Exercise brief: Reproduce the full listing below unchanged, apart from the pictures.

────────────────────

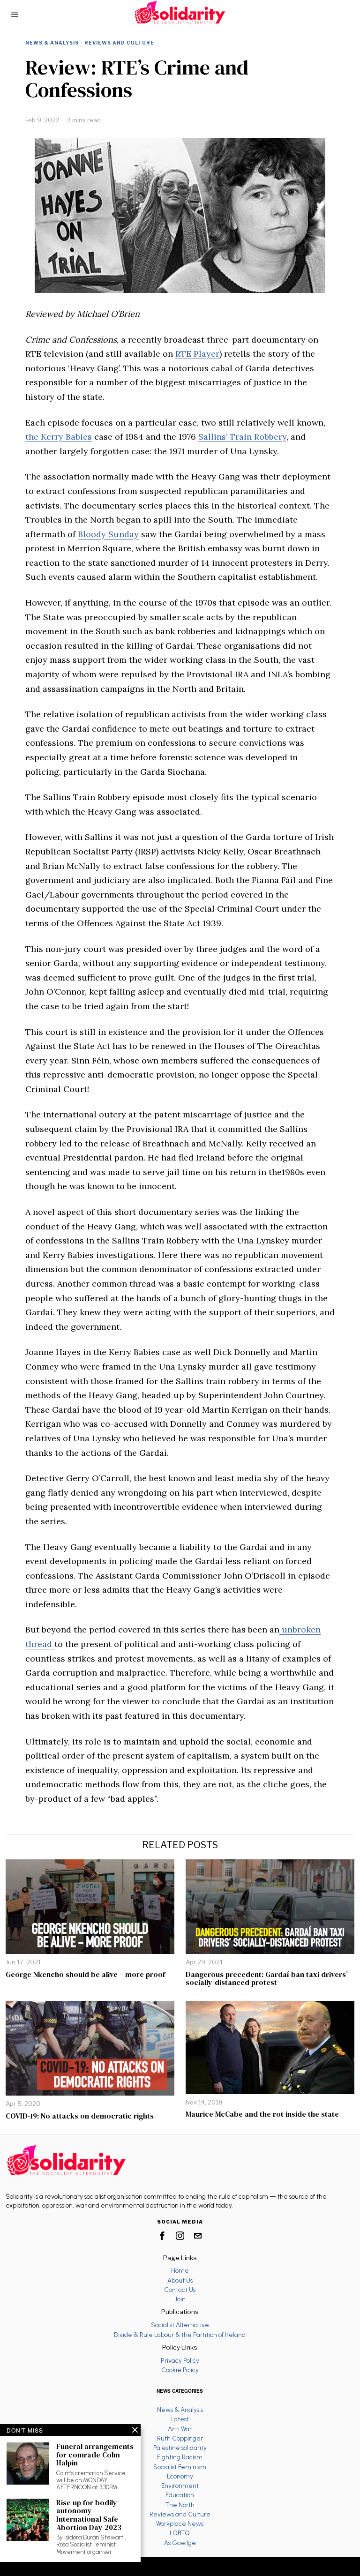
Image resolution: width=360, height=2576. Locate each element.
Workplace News (179, 2523)
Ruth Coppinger (180, 2438)
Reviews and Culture (119, 42)
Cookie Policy (180, 2370)
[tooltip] (162, 2235)
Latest (180, 2419)
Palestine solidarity (180, 2447)
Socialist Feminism (179, 2467)
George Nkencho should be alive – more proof (85, 1974)
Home (180, 2270)
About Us (180, 2280)
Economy (180, 2476)
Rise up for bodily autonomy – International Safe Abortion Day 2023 (88, 2515)
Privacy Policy (180, 2360)
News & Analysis (52, 42)
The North (180, 2505)
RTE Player (197, 353)
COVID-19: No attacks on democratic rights (80, 2116)
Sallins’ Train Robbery (242, 436)
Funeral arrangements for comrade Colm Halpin (95, 2454)
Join (180, 2299)
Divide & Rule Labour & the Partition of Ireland (180, 2334)
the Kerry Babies (58, 436)
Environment (180, 2485)
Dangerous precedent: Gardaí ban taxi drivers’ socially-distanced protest (267, 1978)
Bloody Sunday (108, 534)
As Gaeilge (180, 2542)
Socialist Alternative (180, 2325)
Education (179, 2495)
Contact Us (179, 2289)
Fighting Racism (179, 2457)
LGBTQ (180, 2533)
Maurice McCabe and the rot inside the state (262, 2114)
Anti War (180, 2429)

────────────────────

Solution:
Image resolution: width=360, height=2576. Locate each element.
Workplace News (179, 2523)
Ruth Coppinger (180, 2438)
Reviews and Culture (119, 42)
Cookie Policy (180, 2370)
[tooltip] (162, 2235)
Latest (180, 2419)
Palestine solidarity (180, 2447)
Socialist Feminism (179, 2467)
George Nkencho should be alive – more proof (85, 1974)
Home (180, 2270)
About Us (180, 2280)
Economy (180, 2476)
Rise up for bodily autonomy – International Safe Abortion Day 2023 (88, 2515)
Privacy Policy (180, 2360)
News & Analysis (52, 42)
The North (180, 2505)
RTE Player (197, 353)
COVID-19: No attacks on democratic rights (80, 2116)
Sallins’ Train Robbery (242, 436)
Funeral arrangements for comrade Colm Halpin (95, 2454)
Join (180, 2299)
Divide & Rule Labour & the Partition of Ireland (180, 2334)
the Kerry Babies (58, 436)
Environment (180, 2485)
Dangerous precedent: Gardaí ban taxi drivers’ socially-distanced protest (267, 1978)
Bloody Sunday (108, 534)
As Gaeilge (180, 2542)
Socialist Alternative (180, 2325)
Education (179, 2495)
Contact Us (179, 2289)
Fighting Racism (179, 2457)
LGBTQ (180, 2533)
Maurice McCabe and the rot inside the state (262, 2114)
Anti War (180, 2429)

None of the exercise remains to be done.